Lamenta o suicídio de Bourdain? Abrace seu amigo depressivo.
Acordamos com uma notícia triste: o chef e crítico gastronômico Anthony Bourdain cometeu suicídio aos 61 anos.
Ele lutava há alguns anos contra a depressão – sutilmente e em silêncio, como costumamos fazer, já que depressão nunca foi cool.
Todos lamentam, é claro. Seus colegas de trabalho, fãs e amigos se questionam: o que leva alguém tão bem sucedido a atentar contra a própria vida?
A resposta é pequena, mas pesa: depressão.
Não importa o quão bom você seja no seu ofício ou quantos amigos estejam ao seu lado. Se você tem dinheiro no banco, uma linda família e alguma fé… Não importa.
A depressão é uma doença que não escolhe fracassados como vítimas (na verdade ela não é muito criteriosa na escolha de suas vítimas).
Há pessoas amadas e depressivas.

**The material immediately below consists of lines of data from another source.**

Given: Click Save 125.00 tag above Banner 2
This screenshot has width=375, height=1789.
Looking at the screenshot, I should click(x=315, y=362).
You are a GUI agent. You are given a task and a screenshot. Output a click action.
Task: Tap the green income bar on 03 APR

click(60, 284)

Há pessoas bem-sucedidas e depressivas. Há padres – pra que mais fé em Deus? – depressivos.
Muitos expressam indignação quando um conhecido ou um famoso se suicida, mas, no tempo que sobra, quantos tratam a depressão – a doença do século – com a seriedade que ela demanda?
Poucos. Raros.
E a justificativa é simples: ninguém gosta de conviver com psicoatípicos. Na teoria, todos são empáticos. Postam lindos textões no setembro amarelo, teorizam incessantemente sobre doenças psíquicas, mas excluem o amiguinho depressivo da turma porque ele é “muito baixo astral.”

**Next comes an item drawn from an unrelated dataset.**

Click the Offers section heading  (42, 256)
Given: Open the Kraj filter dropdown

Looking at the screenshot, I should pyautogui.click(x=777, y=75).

Quando alguém fala em se suicidar, dizem que é só pra chamar atenção (até quando a pessoa consegue). Quando vêem o amigo em uma crise, disparam irresponsavelmente: “VOCÊ JÁ TENTOU FICAR BEM?”

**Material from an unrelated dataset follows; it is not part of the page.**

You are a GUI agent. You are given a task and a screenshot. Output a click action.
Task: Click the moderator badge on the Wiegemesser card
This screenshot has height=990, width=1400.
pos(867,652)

Não, imagina. Nós, depressivos, realmente nunca tentamos ficar bem.
Acaso houvéssemos tentado, a química do nosso cérebro já teria sido corrigida magicamente e poderíamos poupar o mundo do peso de nossa existência (e da existência de nossa doença).
Esse mundo que, cada vez mais cruel e hostil, é uma potente máquina de fabricar depressivos, ansiosos e suicidas, precisa, no mínimo, saber o quanto é difícil viver com depressão na geração do cada-um-por-si.
Não é difícil como uma equação de segundo grau. Não é difícil como sair da cama de manhã quando está chovendo.
É difícil como não conseguir sair da cama mesmo quando faz sol. Como sentir-se sempre insuficiente. Como não sentir a menor vontade de cumprir tarefas corriqueiras, como escovar os dentes e ir à padaria.
É difícil a ponto de, às vezes, pensarmos que a vida, de fato, não vale a pena.
Use a empatia que você tem para com Bourdain e aquela protagonista de “Thirteen Reasons Why” – uma abordagem desnecessária sobre um tema tão delicado, aliás – com aquele seu amigo psicoatípico, aquele com quem você provavelmente já perdeu a paciência algumas dezenas de vezes.
Em vez de pedir que ele se esforce (nem todos têm o poder da autocura, e, acredite, ninguém se esforça mais do que nós), ajude-o a se tratar (psiquiatra, terapia, exercícios físicos e muito amor!).
Ou tenha a decência de não chorar sobre o sangue derramado.